The federal district court for the Northern District of West Virginia ruled in October 2016 that the EPA had failed to fulfill its non-discretionary obligation under Section 321(a) of the Clean Air Act to conduct evaluations of loss or shifts in employment that might result from implementation of the Clean Air Act. (Section 321(a) provides that EPA Administrator “shall conduct continuing evaluations of potential loss or shifts of employment which may result from the administration or enforcement of the [Clean Air Act] including where appropriate, investigating threatened plant closures or reductions in employment allegedly resulting from such administration or enforcement.”)

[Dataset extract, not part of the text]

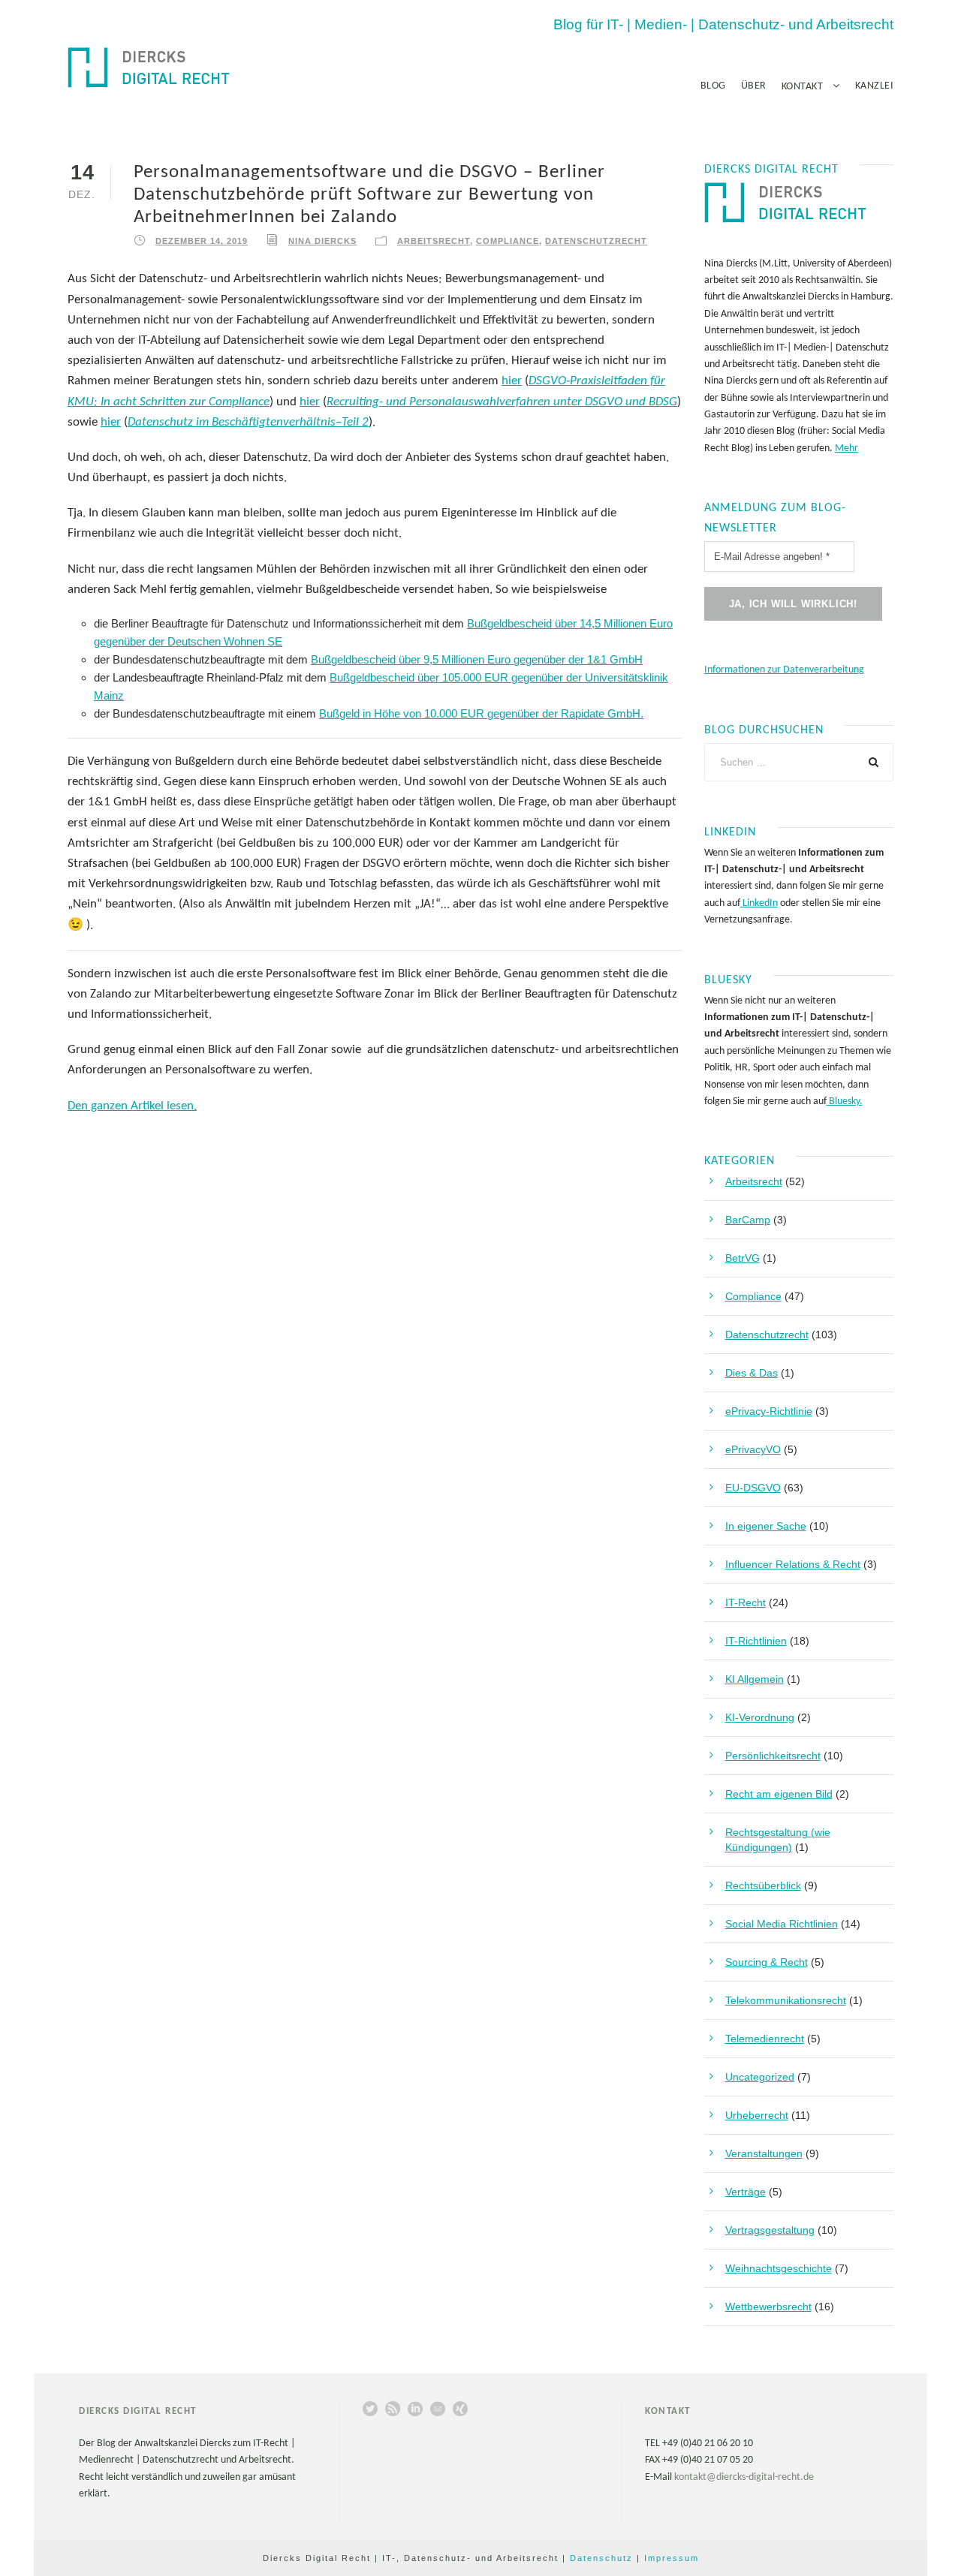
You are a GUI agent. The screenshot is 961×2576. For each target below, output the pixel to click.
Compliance (507, 240)
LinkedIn (759, 903)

The district court rejected EPA’s argument that the obligation was discretionary and its argument that the coal companies did not have standing to sue. The court also was not persuaded by EPA’s “new interpretation” of Section 321(a): EPA claimed it had complied with its requirements by preparing regulatory impact analyses and economic impact analyses as part of rulemaking processes, even though they were not prepared for the explicit purpose of complying with Section 321(a). The court said that EPA’s previous “consistent acknowledgement” that it had no employment evaluations “coupled with testimony from various experts that EPA’s claimed attempts do not comply” demonstrated that EPA had not fulfilled its duty.  The court ordered EPA to file a plan specifically addressing how EPA would consider the effects of Clean Air Act regulation on the coal industry and a schedule for compliance within 14 days.

The Fourth Circuit, however, ruled that Section 321(a) of the Clean Air Act—did not “impose on the EPA a specific and discrete duty amenable to” judicial review under Section 304(a)(2) of the Clean Air Act. Rather, the Fourth Circuit said Section 321(a) imposed “a broad, open-ended statutory mandate” and that EPA was left with “considerable discretion” in managing this mandate, including the authority to decide “how to collect a broad set of employment impact data, how to judge and examine this extensive data, and how to manage these tasks on an ongoing basis”—a process that the Fourth Circuit said courts are “ill-equipped to supervise.”

The Fourth Circuit also distinguished Section 321(a)’s mandate from other Clean Air Act provisions that offered “discrete directives accompanied by specific guidance on matters of content, procedure, and timing.” Finally, the Fourth Circuit dismissed as moot an environmental group’s appeal of the district court’s denial of its motion to intervene.